We now describe the essential image of the functor $\operatorname{N}_{\bullet }: \operatorname{Cat}\rightarrow \operatorname{Set_{\Delta }}$.

Proposition Let $S$ be a simplicial set. Then $S$ is isomorphic to the nerve of a category if and only if it satisfies the following condition:

$(\ast ')$

For every pair of integers $0 < i < n$ and every map of simplicial sets $\sigma _0: \Lambda ^{n}_{i} \rightarrow S$, there exists a unique map $\sigma : \Delta ^{n} \rightarrow S$ such that $\sigma _0 = \sigma |_{ \Lambda ^{n}_{i} }$.

The proof of Proposition will require some preliminaries. We begin by establishing the necessity of condition $(\ast ')$.

Lemma Let $\operatorname{\mathcal{C}}$ be a category.

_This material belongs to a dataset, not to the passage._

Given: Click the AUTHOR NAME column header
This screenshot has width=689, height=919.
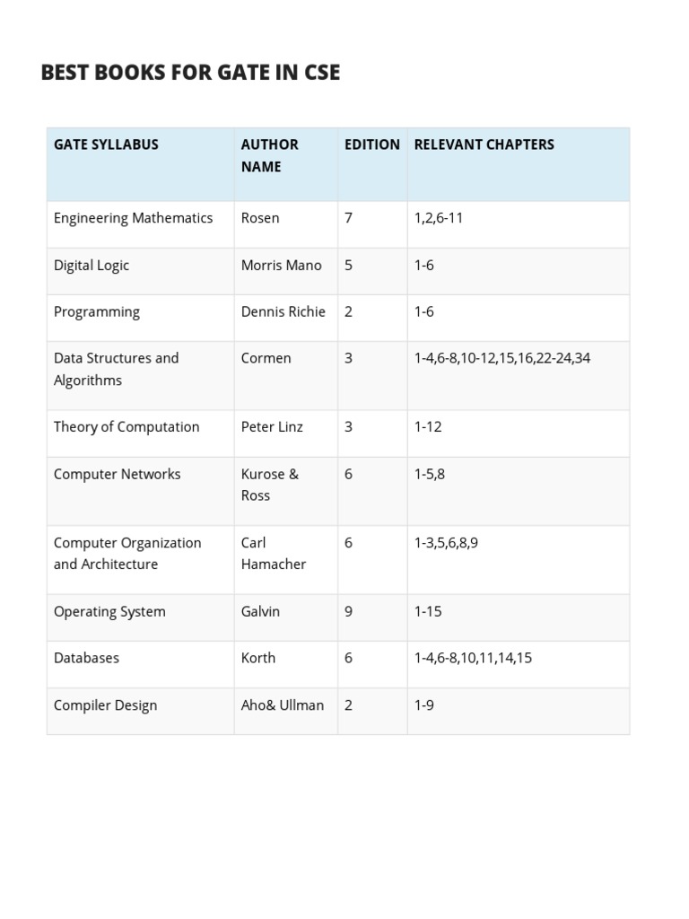Looking at the screenshot, I should pyautogui.click(x=270, y=155).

Then the simplicial set $\operatorname{N}_{\bullet }(\operatorname{\mathcal{C}})$ satisfies condition $(\ast ')$ of Proposition

Proof. Choose integers $0 < i < n$ together with a map of simplicial sets $\sigma _0: \Lambda ^{n}_{i} \rightarrow \operatorname{N}_{\bullet }(\operatorname{\mathcal{C}})$; we wish to show that $\sigma _0$ can be extended uniquely to a $n$-simplex of $\operatorname{N}_{\bullet }(\operatorname{\mathcal{C}})$. For $0 \leq j \leq n$, let $C_{j} \in \operatorname{\mathcal{C}}$ denote the image under $\sigma _0$ of the $j$th vertex of $\Delta ^ n$ (which belongs to the horn $\Lambda ^{n}_{i}$). We first consider the case where $n \geq 3$. In this case, $\Lambda ^{n}_{i}$ contains every edge of $\Delta ^ n$. For $0 \leq j \leq k \leq n$, let $f_{k,j}: C_ j \rightarrow C_ k$ denote the $1$-simplex of $\operatorname{N}_{\bullet }(\operatorname{\mathcal{C}})$ obtained by evaluating $\sigma _0$ on the edge of $\Delta ^ n$ corresponding to the pair $(j,k)$. We claim that the construction

\[ j \mapsto C_ j \quad \quad (j \leq k) \mapsto f_{k,j} \]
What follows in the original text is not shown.